-- TASK TO CARRY OUT --
Copy the data below exactly as it appears, line for line.

-- INPUT RECORDS --
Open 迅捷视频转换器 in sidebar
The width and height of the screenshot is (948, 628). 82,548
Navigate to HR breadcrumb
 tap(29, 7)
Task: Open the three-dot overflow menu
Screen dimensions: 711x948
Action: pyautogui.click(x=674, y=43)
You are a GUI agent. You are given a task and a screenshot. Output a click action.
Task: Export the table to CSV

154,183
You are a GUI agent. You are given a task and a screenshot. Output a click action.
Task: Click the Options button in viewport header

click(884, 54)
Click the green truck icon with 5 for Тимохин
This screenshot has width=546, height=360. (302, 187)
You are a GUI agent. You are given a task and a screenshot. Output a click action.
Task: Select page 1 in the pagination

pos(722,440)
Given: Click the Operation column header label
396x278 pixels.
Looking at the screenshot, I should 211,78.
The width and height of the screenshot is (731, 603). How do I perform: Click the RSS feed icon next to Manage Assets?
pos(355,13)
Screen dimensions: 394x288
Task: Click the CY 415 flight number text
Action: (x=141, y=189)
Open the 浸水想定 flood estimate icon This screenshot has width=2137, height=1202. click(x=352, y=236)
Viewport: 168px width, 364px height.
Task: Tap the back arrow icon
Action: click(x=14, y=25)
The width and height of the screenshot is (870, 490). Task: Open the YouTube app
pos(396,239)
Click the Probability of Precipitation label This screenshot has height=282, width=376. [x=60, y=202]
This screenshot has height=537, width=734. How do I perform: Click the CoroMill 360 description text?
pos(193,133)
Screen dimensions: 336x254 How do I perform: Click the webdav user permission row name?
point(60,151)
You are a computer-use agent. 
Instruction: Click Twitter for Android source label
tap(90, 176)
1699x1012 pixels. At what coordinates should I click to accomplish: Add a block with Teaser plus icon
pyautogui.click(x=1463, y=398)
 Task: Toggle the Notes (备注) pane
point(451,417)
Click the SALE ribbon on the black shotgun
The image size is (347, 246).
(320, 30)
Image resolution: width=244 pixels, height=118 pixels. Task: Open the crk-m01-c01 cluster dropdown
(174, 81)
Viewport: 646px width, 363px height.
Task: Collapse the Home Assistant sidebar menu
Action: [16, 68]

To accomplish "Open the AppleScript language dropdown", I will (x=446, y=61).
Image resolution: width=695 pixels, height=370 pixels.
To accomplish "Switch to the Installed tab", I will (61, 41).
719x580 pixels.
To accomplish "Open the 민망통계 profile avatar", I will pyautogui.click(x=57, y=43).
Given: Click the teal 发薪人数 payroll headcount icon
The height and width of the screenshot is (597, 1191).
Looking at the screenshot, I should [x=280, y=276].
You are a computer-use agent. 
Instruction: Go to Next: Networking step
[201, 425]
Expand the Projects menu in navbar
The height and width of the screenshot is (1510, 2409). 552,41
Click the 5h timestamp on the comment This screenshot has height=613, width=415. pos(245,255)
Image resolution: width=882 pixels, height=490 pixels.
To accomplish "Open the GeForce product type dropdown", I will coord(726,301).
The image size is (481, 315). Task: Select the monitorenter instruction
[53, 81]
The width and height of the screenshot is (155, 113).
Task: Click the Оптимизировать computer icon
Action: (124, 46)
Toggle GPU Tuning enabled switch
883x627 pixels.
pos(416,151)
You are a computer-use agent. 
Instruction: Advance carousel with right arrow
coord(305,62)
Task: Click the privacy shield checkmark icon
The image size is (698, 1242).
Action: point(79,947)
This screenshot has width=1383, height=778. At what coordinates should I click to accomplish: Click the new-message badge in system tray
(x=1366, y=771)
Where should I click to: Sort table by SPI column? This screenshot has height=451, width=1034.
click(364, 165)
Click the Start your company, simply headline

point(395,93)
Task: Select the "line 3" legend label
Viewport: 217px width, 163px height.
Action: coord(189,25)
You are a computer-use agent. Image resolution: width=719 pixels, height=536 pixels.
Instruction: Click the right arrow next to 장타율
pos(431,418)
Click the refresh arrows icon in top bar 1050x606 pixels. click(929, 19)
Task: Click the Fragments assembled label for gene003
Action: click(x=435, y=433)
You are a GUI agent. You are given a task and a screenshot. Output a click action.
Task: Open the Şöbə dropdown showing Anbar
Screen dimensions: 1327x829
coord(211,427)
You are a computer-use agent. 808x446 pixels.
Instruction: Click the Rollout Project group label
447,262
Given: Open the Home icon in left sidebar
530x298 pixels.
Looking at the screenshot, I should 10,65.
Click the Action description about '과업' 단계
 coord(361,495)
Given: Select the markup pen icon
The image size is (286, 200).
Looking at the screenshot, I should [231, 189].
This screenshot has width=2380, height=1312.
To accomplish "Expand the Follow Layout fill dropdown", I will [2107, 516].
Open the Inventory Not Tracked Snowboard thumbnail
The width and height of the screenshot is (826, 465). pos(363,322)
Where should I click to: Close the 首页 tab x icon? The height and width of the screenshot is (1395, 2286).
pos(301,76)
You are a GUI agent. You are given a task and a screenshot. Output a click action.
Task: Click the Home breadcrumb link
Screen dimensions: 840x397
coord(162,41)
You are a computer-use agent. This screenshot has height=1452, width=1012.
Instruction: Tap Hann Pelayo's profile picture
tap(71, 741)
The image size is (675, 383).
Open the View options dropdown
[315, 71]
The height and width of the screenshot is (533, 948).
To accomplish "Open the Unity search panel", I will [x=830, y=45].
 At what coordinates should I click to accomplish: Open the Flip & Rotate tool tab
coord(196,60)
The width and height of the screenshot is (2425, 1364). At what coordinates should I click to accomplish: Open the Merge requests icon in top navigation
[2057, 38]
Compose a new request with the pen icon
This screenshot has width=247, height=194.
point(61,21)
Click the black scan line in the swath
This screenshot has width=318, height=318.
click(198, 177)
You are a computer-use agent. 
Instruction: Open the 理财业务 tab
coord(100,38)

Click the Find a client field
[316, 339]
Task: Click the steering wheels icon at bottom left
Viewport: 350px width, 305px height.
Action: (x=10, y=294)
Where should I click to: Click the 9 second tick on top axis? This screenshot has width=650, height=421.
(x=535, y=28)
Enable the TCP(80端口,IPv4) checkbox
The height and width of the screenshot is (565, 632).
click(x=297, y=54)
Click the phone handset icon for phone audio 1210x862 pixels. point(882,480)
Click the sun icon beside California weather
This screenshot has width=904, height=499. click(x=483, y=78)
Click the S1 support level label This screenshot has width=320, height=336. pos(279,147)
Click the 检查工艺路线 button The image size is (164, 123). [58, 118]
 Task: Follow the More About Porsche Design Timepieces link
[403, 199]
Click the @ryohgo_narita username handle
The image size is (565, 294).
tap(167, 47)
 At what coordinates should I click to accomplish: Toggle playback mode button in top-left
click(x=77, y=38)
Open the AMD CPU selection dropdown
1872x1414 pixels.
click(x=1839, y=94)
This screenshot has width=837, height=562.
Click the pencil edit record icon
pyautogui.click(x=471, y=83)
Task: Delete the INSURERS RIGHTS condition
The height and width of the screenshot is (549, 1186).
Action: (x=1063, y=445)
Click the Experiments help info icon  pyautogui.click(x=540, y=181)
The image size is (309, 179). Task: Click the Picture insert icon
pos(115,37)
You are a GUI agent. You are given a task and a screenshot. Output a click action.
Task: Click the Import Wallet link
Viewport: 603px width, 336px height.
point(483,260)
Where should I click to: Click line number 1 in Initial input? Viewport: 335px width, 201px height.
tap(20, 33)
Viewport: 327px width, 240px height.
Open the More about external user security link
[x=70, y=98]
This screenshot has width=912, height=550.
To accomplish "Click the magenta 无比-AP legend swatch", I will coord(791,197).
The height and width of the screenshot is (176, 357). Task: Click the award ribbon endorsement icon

-- PROBLEM SOLUTION --
Open 迅捷视频转换器 in sidebar
The width and height of the screenshot is (948, 628). 82,548
Navigate to HR breadcrumb
 tap(29, 7)
Task: Open the three-dot overflow menu
Screen dimensions: 711x948
Action: pyautogui.click(x=674, y=43)
You are a GUI agent. You are given a task and a screenshot. Output a click action.
Task: Export the table to CSV

154,183
You are a GUI agent. You are given a task and a screenshot. Output a click action.
Task: Click the Options button in viewport header

click(884, 54)
Click the green truck icon with 5 for Тимохин
This screenshot has width=546, height=360. (302, 187)
You are a GUI agent. You are given a task and a screenshot. Output a click action.
Task: Select page 1 in the pagination

pos(722,440)
Given: Click the Operation column header label
396x278 pixels.
Looking at the screenshot, I should 211,78.
The width and height of the screenshot is (731, 603). How do I perform: Click the RSS feed icon next to Manage Assets?
pos(355,13)
Screen dimensions: 394x288
Task: Click the CY 415 flight number text
Action: (x=141, y=189)
Open the 浸水想定 flood estimate icon This screenshot has width=2137, height=1202. click(x=352, y=236)
Viewport: 168px width, 364px height.
Task: Tap the back arrow icon
Action: click(x=14, y=25)
The width and height of the screenshot is (870, 490). Task: Open the YouTube app
pos(396,239)
Click the Probability of Precipitation label This screenshot has height=282, width=376. [x=60, y=202]
This screenshot has height=537, width=734. How do I perform: Click the CoroMill 360 description text?
pos(193,133)
Screen dimensions: 336x254 How do I perform: Click the webdav user permission row name?
point(60,151)
You are a computer-use agent. 
Instruction: Click Twitter for Android source label
tap(90, 176)
1699x1012 pixels. At what coordinates should I click to accomplish: Add a block with Teaser plus icon
pyautogui.click(x=1463, y=398)
 Task: Toggle the Notes (备注) pane
point(451,417)
Click the SALE ribbon on the black shotgun
The image size is (347, 246).
(320, 30)
Image resolution: width=244 pixels, height=118 pixels. Task: Open the crk-m01-c01 cluster dropdown
(174, 81)
Viewport: 646px width, 363px height.
Task: Collapse the Home Assistant sidebar menu
Action: [16, 68]

To accomplish "Open the AppleScript language dropdown", I will (x=446, y=61).
Image resolution: width=695 pixels, height=370 pixels.
To accomplish "Switch to the Installed tab", I will (61, 41).
719x580 pixels.
To accomplish "Open the 민망통계 profile avatar", I will pyautogui.click(x=57, y=43).
Given: Click the teal 发薪人数 payroll headcount icon
The height and width of the screenshot is (597, 1191).
Looking at the screenshot, I should [x=280, y=276].
You are a computer-use agent. 
Instruction: Go to Next: Networking step
[201, 425]
Expand the Projects menu in navbar
The height and width of the screenshot is (1510, 2409). 552,41
Click the 5h timestamp on the comment This screenshot has height=613, width=415. pos(245,255)
Image resolution: width=882 pixels, height=490 pixels.
To accomplish "Open the GeForce product type dropdown", I will coord(726,301).
The image size is (481, 315). Task: Select the monitorenter instruction
[53, 81]
The width and height of the screenshot is (155, 113).
Task: Click the Оптимизировать computer icon
Action: (124, 46)
Toggle GPU Tuning enabled switch
883x627 pixels.
pos(416,151)
You are a computer-use agent. 
Instruction: Advance carousel with right arrow
coord(305,62)
Task: Click the privacy shield checkmark icon
The image size is (698, 1242).
Action: point(79,947)
This screenshot has width=1383, height=778. At what coordinates should I click to accomplish: Click the new-message badge in system tray
(x=1366, y=771)
Where should I click to: Sort table by SPI column? This screenshot has height=451, width=1034.
click(364, 165)
Click the Start your company, simply headline

point(395,93)
Task: Select the "line 3" legend label
Viewport: 217px width, 163px height.
Action: coord(189,25)
You are a computer-use agent. Image resolution: width=719 pixels, height=536 pixels.
Instruction: Click the right arrow next to 장타율
pos(431,418)
Click the refresh arrows icon in top bar 1050x606 pixels. click(929, 19)
Task: Click the Fragments assembled label for gene003
Action: click(x=435, y=433)
You are a GUI agent. You are given a task and a screenshot. Output a click action.
Task: Open the Şöbə dropdown showing Anbar
Screen dimensions: 1327x829
coord(211,427)
You are a computer-use agent. 808x446 pixels.
Instruction: Click the Rollout Project group label
447,262
Given: Open the Home icon in left sidebar
530x298 pixels.
Looking at the screenshot, I should 10,65.
Click the Action description about '과업' 단계
 coord(361,495)
Given: Select the markup pen icon
The image size is (286, 200).
Looking at the screenshot, I should [231, 189].
This screenshot has width=2380, height=1312.
To accomplish "Expand the Follow Layout fill dropdown", I will [2107, 516].
Open the Inventory Not Tracked Snowboard thumbnail
The width and height of the screenshot is (826, 465). pos(363,322)
Where should I click to: Close the 首页 tab x icon? The height and width of the screenshot is (1395, 2286).
pos(301,76)
You are a GUI agent. You are given a task and a screenshot. Output a click action.
Task: Click the Home breadcrumb link
Screen dimensions: 840x397
coord(162,41)
You are a computer-use agent. This screenshot has height=1452, width=1012.
Instruction: Tap Hann Pelayo's profile picture
tap(71, 741)
The image size is (675, 383).
Open the View options dropdown
[315, 71]
The height and width of the screenshot is (533, 948).
To accomplish "Open the Unity search panel", I will [x=830, y=45].
 At what coordinates should I click to accomplish: Open the Flip & Rotate tool tab
coord(196,60)
The width and height of the screenshot is (2425, 1364). At what coordinates should I click to accomplish: Open the Merge requests icon in top navigation
[2057, 38]
Compose a new request with the pen icon
This screenshot has width=247, height=194.
point(61,21)
Click the black scan line in the swath
This screenshot has width=318, height=318.
click(198, 177)
You are a computer-use agent. 
Instruction: Open the 理财业务 tab
coord(100,38)

Click the Find a client field
[316, 339]
Task: Click the steering wheels icon at bottom left
Viewport: 350px width, 305px height.
Action: (x=10, y=294)
Where should I click to: Click the 9 second tick on top axis? This screenshot has width=650, height=421.
(x=535, y=28)
Enable the TCP(80端口,IPv4) checkbox
The height and width of the screenshot is (565, 632).
click(x=297, y=54)
Click the phone handset icon for phone audio 1210x862 pixels. point(882,480)
Click the sun icon beside California weather
This screenshot has width=904, height=499. click(x=483, y=78)
Click the S1 support level label This screenshot has width=320, height=336. pos(279,147)
Click the 检查工艺路线 button The image size is (164, 123). [58, 118]
 Task: Follow the More About Porsche Design Timepieces link
[403, 199]
Click the @ryohgo_narita username handle
The image size is (565, 294).
tap(167, 47)
 At what coordinates should I click to accomplish: Toggle playback mode button in top-left
click(x=77, y=38)
Open the AMD CPU selection dropdown
1872x1414 pixels.
click(x=1839, y=94)
This screenshot has width=837, height=562.
Click the pencil edit record icon
pyautogui.click(x=471, y=83)
Task: Delete the INSURERS RIGHTS condition
The height and width of the screenshot is (549, 1186).
Action: (x=1063, y=445)
Click the Experiments help info icon  pyautogui.click(x=540, y=181)
The image size is (309, 179). Task: Click the Picture insert icon
pos(115,37)
You are a GUI agent. You are given a task and a screenshot. Output a click action.
Task: Click the Import Wallet link
Viewport: 603px width, 336px height.
point(483,260)
Where should I click to: Click line number 1 in Initial input? Viewport: 335px width, 201px height.
tap(20, 33)
Viewport: 327px width, 240px height.
Open the More about external user security link
[x=70, y=98]
This screenshot has width=912, height=550.
To accomplish "Click the magenta 无比-AP legend swatch", I will coord(791,197).
The height and width of the screenshot is (176, 357). Task: Click the award ribbon endorsement icon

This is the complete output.